フランソワーズとの約束


高浦 敬子




それまで見たこともないような、フランスのアクセサリー小物をバイイングし、H.P.FRANCEBoutiqueにディスプレイしながら、スタッフと一緒にお客様へ紹介していたフランソワーズ。彼女自身もまた、それまで会ったことのない特別な感性の人です。『ボンジュール フランソワーズ』(2014年に発行されたマダム・フランソワーズ・セーグル・キャロルの物語)にあるように、彼女の描くブティックのカタチを求め、徹底してスタッフを指導しました。
私達の仕事は、ブティックを訪れたお客様に、ものを紹介するというより、フランス流モードの楽しみ方を味わっていただくことですから、そこで働くスタッフは、フランソワーズの考えるエレガンスの基本を身に着けていることが、肝心です。そのためにフランソワーズは、ブティックに出勤してきた、一人ひとりの服装とアクセサリーのコーディネイトを確認します。サイズの合わない靴を履いていれば、それも指摘します。彼女に理解できない装いは、スタッフに理由を聞き、なぜ好ましくないのか、説明します。また、お客様を対応するスタッフを見ながら、彼女のアイディアと異なる提案を見かけると、お客様へ声をかけながら、スタッフにもよく見ているように伝え、その方にお似合いになるものを提案しコーディネイトします。
特に重視しているディスプレイを通して、色合わせ、大きさのバランス、素材の合わせ方などを伝え、作品に対する知識を深めるために、扱い方や見せ方をスタッフに説明します。ディスプレイを戻せないスタッフを見かけると、顔を真っ赤にして真剣に怒りますし、アクセサリーのグループ分け、バッグや帽子のクッション材の入れ方が間違っていても同様です。最初は知らないために気にならなかったことが、何度も怒られるうちに、そうではなくなります。フランソワーズは、こうしたことを繰り返していくことで、エレガンスに対するスタッフの理解を深め、彼女と同じようにお客様へお伝えすることを望みました。

真のエレガンス


クリエイションについては、言葉で説明できることと、そうでないことがあります。フランソワーズは、スタッフの理解の度合いを、作品に触れる回数で判断します。ディスプレイされていない、またディスプレイされていても、お客様に提案されない作品を見つけると、最も目立つ場所へディスプレイします。そうしてスタッフに、心を開いて、よく見て、何度も触れるように言います。H.P.FRANCE Boutiqueにならぶ作品は、一般的に知られているブランドとは異なる表現のものですから、クリエイションがより身近に感じられるように、スタッフに意識して接することを促します。こうして、フランソワーズのディスプレイから真のエレガンスを学び、スティリストの作品と制作の背景を知ることで、クリエイティヴでオリジナリティあふれる世界を実感するようになります。クリエイションを心で見る目が養われるにつれて、H.P.FRANCE Boutiqueは進化し、私達の四半世紀に渡る挑戦の中で、幸運にも出会えたお客様が寄せてくださる信頼は、私達が進み続ける勇気となり、ある種アーティストであり、新しいモードの世界を作るスティリストにとっては、オリジナリティとクリエイティヴをさらに追求するものづくりの自信につながっています。お客様とスティリスト、そしてスタッフの、クリエイションで結ばれる関係は、フランソワーズの描いたH.P.FRANCE Boutiqueのカタチです。

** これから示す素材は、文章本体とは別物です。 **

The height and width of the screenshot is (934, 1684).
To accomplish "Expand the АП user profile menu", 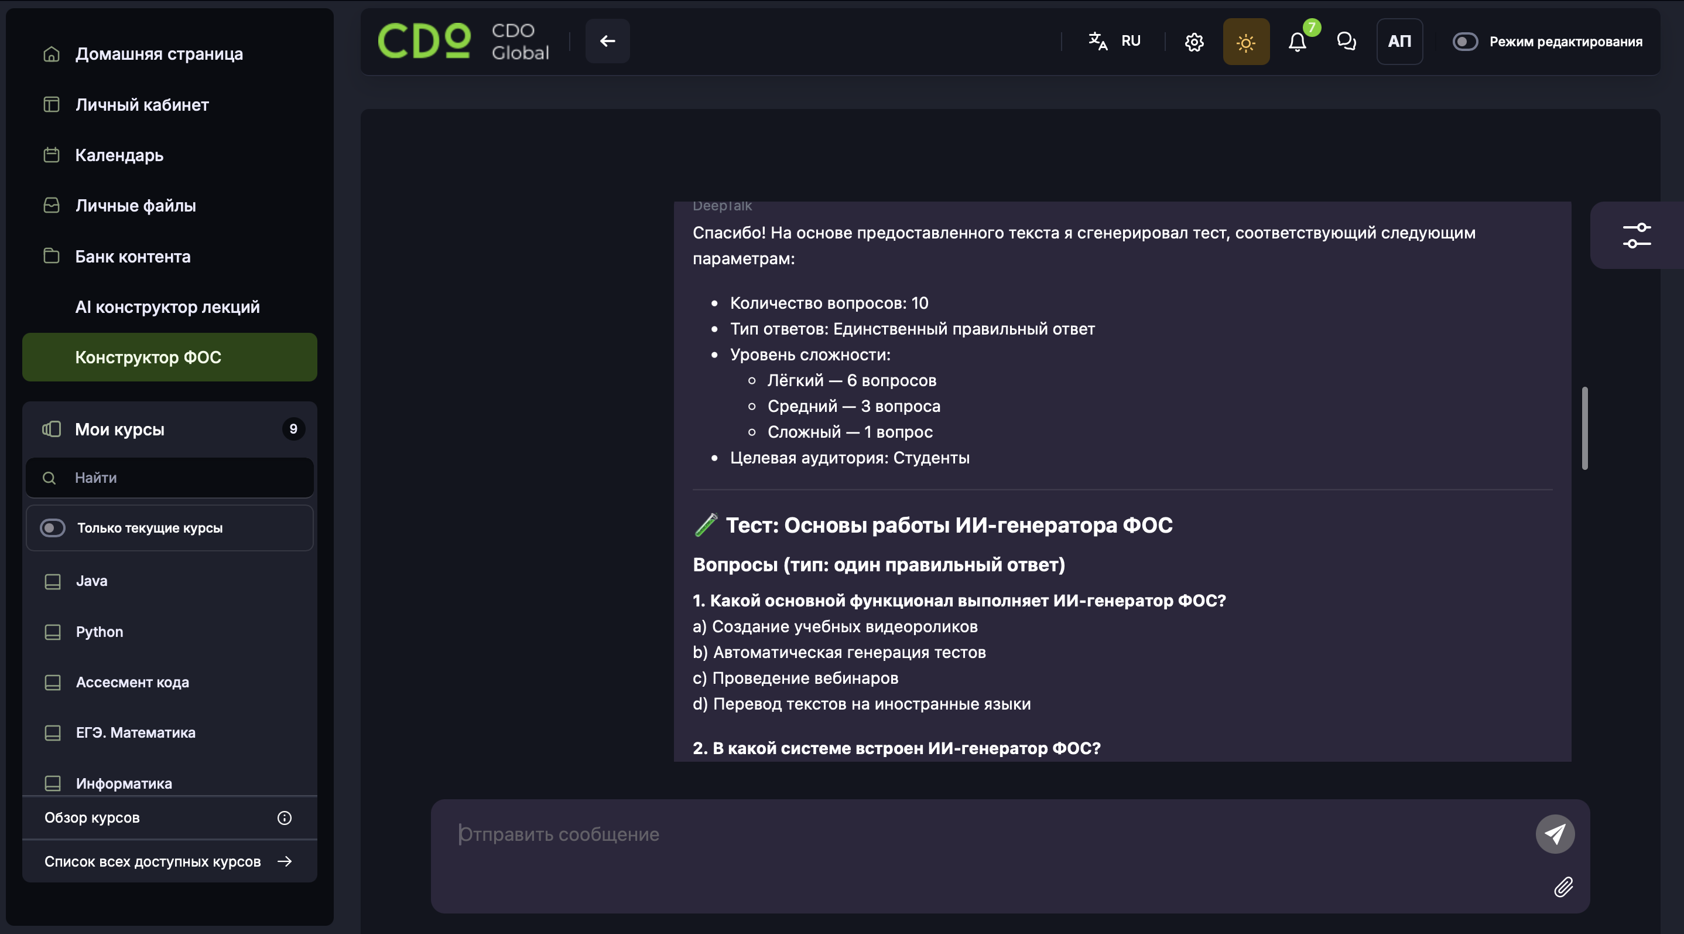I will pyautogui.click(x=1399, y=42).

今日もH.P.FRANCE Boutiqueに、フランソワーズと仕事をしてきたスタッフは立っています。彼女達が、フランソワーズと一緒に過ごした時間からつかんだ、フランス流モードのエスプリとクリエイションの素晴らしさを、出会ったお客様にお伝えしています。そして、その場を目にする新しいスタッフも、同じようになるため、日々努力します。ひとつひとつ、丁寧に、たゆまずに、フランソワーズとの約束は、続いています。